Mais cette source immonde, aux apparences repoussantes, garde en son coeur un secret. Même les corbeaux, à son sujet restent muets, mais il est un fait.

On raconte que parfois, une fois ou deux par siècle, il y aurait de ces imprudents qui arrivent à sortir de la forêt. Non par le chemin qui les y a amené, mais par un escalier de terre, qui passerait entre les entrailles de vieux rochers. Il y aurait là une issue, mais on n’entend jamais parler de ces chanceux, ou courageux personnages.

Il y a bien un vieux souvenir qui est écrit quelque part dans un vieux livre bien plus anciens que la plus vieille des mémoires.

Il y est écrit, à ce qu’il paraît, qu’un jour, un de ces rescapé de la forêt à été aperçu, volant au dessus de la lune. Il brillait de mille feux, comme un petit soleil en pleine nuit. On dit qu’il avait découvert quelque chose qui l’avait transformé, qui l’avait changé à jamais. On n’en dit jamais plus parce que l’on ne parle pas de la vieille ni de sa forêt. Ca ne se fait simplement pas…

Néanmoins, un soir de pleine lune, en dégustant ma boisson préférée, une fée verte est apparue, et m’a murmuré, au creux de l’oreille, que cette source immonde, dans cette forêt de douleur à des propriétés magiques. Elle ferait mourir… Jusque là, rien d’étonnant…

Mais par cette mort, on serait capable de renaître à un nouveau corps, à un nouvel être.

Goûter à la source de la souffrance peut, parfois, transformer ce qui était lourd en ce qu’il y a de plus précieux.

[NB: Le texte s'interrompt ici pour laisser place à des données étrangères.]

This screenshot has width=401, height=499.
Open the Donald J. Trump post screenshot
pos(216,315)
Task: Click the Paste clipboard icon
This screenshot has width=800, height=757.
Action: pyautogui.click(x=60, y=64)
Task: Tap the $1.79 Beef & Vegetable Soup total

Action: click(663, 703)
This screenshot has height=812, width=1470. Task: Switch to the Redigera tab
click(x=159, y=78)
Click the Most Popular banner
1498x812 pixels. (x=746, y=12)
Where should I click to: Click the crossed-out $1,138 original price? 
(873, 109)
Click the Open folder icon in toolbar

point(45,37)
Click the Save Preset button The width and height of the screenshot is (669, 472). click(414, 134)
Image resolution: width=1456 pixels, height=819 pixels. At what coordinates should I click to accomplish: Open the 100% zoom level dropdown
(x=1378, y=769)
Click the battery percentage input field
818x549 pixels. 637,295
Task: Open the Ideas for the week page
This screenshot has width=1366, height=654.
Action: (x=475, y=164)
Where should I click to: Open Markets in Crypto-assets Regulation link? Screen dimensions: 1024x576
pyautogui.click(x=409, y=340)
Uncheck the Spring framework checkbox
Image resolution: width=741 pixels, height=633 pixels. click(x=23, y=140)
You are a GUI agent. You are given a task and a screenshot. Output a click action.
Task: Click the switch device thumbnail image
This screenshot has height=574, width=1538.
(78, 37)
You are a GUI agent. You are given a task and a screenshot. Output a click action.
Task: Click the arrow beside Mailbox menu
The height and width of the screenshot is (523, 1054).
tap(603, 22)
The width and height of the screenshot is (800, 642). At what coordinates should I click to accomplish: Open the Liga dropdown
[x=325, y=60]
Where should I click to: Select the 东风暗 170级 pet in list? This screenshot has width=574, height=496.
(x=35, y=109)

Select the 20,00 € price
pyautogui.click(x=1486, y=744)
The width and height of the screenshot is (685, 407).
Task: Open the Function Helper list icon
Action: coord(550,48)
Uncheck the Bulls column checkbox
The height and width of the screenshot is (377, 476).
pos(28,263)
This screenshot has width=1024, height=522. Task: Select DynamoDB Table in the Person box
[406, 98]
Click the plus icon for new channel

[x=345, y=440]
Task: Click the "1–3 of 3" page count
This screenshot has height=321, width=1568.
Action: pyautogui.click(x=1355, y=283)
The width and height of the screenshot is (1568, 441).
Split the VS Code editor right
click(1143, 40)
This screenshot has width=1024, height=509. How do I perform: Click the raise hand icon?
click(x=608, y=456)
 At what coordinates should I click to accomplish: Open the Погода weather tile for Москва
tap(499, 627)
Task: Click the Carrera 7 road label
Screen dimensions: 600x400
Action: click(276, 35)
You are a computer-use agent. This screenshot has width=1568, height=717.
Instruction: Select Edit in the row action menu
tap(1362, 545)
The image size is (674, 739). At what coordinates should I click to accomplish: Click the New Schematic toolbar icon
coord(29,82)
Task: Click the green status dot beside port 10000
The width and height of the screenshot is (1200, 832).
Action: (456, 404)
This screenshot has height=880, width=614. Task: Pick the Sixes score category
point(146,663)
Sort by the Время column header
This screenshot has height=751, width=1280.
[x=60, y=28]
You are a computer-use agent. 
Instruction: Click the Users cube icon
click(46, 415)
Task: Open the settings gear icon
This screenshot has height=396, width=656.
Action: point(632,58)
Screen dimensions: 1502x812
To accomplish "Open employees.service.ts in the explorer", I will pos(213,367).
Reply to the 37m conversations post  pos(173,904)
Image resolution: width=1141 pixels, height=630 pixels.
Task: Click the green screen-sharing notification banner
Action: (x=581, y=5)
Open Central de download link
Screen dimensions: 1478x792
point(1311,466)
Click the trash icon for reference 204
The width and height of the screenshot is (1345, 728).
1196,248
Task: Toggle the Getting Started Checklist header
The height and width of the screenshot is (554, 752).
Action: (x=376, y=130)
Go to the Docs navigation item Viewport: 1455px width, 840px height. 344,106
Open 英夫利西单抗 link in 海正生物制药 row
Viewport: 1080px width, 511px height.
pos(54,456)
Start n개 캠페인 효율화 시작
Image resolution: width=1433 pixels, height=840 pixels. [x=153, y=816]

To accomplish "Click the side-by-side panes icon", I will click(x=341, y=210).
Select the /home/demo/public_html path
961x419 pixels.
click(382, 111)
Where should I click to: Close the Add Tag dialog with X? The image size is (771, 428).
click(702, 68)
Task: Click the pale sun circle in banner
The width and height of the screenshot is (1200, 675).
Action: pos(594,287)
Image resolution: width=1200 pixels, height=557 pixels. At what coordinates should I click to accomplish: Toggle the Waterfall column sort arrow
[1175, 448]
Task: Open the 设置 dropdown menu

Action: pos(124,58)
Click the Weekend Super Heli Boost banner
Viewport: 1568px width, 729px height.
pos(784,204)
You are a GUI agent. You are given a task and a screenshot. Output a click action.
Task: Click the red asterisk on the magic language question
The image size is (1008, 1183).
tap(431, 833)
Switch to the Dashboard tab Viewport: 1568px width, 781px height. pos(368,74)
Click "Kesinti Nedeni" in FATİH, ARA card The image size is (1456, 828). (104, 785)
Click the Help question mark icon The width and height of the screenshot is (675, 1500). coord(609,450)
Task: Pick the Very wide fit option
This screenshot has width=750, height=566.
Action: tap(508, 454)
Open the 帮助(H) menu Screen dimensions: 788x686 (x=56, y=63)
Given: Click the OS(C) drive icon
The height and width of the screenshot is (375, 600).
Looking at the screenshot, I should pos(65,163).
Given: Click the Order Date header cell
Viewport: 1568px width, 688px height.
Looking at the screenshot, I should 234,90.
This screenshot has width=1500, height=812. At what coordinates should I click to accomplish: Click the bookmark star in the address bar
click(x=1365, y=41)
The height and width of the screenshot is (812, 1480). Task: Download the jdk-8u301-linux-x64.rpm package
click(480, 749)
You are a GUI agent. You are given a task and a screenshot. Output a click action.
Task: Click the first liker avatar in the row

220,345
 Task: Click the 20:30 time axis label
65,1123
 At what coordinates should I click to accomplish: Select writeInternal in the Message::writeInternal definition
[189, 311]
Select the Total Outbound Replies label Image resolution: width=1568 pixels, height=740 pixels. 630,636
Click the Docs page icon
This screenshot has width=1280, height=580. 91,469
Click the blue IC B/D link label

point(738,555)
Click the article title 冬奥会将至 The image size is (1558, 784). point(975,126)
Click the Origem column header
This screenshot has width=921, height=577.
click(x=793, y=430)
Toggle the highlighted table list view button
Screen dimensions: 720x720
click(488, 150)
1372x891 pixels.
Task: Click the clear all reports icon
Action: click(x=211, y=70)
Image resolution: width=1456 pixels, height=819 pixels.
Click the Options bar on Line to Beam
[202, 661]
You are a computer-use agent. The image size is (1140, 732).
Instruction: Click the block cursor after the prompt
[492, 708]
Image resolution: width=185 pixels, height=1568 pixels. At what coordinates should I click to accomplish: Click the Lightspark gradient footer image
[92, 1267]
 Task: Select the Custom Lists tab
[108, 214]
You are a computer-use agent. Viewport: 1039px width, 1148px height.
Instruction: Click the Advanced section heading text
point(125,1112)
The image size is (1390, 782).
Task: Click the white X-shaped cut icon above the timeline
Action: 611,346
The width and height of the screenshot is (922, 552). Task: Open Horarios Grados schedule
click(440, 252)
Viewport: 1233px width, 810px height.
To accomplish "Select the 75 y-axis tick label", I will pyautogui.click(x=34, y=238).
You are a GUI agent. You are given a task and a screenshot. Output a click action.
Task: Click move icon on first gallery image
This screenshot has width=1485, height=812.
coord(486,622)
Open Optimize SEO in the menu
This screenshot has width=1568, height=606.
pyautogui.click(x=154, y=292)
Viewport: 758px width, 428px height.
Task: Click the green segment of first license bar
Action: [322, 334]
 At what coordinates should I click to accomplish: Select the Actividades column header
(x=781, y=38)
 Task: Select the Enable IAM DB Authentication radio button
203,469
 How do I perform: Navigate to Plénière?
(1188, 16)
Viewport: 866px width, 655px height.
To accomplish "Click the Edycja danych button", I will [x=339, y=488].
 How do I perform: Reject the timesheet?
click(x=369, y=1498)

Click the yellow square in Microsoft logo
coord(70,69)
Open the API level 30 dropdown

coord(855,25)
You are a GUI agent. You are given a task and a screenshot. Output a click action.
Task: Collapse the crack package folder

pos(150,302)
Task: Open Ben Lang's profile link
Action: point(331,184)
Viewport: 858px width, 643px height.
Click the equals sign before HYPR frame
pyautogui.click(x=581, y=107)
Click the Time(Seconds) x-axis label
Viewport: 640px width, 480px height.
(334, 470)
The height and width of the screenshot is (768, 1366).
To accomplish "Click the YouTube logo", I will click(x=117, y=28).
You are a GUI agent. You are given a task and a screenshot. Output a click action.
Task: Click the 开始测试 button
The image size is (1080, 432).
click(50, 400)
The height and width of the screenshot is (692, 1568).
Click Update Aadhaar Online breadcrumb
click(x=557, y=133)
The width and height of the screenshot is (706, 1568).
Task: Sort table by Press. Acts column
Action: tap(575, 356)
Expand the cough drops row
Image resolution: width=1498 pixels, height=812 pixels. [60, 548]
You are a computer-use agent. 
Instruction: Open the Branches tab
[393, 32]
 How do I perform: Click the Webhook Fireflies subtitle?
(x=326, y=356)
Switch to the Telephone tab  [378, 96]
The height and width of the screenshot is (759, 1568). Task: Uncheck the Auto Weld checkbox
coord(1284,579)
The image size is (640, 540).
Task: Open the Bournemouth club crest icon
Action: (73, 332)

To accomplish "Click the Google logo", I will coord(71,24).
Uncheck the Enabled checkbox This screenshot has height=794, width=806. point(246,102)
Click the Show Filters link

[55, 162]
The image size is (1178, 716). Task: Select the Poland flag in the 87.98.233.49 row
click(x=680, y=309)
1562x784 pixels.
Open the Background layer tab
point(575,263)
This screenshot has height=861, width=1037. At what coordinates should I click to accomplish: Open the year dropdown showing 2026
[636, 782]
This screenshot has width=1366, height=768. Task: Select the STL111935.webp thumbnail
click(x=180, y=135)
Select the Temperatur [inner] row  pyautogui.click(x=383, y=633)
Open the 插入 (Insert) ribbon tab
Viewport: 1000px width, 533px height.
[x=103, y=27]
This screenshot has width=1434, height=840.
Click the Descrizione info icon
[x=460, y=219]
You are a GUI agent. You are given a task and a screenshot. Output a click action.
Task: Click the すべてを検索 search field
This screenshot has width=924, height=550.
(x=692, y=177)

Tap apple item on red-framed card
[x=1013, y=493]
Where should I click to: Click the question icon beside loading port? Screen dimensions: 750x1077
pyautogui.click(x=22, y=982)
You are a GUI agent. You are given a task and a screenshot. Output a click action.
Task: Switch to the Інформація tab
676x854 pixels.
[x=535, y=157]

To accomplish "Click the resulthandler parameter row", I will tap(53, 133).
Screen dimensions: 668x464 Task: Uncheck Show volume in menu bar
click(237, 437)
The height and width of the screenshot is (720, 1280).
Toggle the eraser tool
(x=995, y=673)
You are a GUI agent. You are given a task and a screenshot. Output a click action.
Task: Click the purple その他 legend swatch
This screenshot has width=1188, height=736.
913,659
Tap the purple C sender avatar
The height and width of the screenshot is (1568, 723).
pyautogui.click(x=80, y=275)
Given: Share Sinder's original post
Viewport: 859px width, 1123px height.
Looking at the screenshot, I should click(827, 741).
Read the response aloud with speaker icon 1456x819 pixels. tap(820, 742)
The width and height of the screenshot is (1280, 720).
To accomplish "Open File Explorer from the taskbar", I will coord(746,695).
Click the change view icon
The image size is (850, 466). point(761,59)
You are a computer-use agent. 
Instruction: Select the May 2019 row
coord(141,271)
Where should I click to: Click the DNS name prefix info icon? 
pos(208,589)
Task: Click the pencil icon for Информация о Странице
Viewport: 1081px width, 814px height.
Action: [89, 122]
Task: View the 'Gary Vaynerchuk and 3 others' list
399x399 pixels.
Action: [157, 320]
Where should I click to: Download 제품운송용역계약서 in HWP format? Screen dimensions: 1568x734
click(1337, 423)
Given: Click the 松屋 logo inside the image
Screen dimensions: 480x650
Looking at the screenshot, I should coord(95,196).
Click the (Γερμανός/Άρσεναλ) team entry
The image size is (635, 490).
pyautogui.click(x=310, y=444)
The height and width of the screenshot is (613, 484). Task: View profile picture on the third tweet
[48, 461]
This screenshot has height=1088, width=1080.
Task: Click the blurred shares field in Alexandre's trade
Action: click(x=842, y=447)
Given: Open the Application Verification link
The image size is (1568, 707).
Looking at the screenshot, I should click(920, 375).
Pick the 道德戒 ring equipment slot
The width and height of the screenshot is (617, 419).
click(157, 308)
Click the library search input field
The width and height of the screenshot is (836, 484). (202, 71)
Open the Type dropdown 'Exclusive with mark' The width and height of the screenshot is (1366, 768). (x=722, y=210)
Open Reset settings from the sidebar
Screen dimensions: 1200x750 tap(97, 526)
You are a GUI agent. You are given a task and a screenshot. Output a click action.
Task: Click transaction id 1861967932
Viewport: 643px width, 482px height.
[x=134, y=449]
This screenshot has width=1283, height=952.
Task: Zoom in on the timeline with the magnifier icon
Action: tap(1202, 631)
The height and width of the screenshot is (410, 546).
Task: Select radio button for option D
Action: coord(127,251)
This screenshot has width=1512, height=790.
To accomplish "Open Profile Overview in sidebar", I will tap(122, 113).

Le voyage dans cette forêt, si l’on en réchappe, transforme le coeur, la tête et l’âme.

Le plomb devient de l’or. La souffrance une joie, la peur une confiance.

Bien sûr certains ne croient pas à cette histoire, d’ailleurs peu connue. Mais ceux qui, à la source noire ne veulent pas boire, contemplent encore à l’heure où j’écris, par leurs os, les yeux de la vieille, et cette eau, qui à couleur de sang.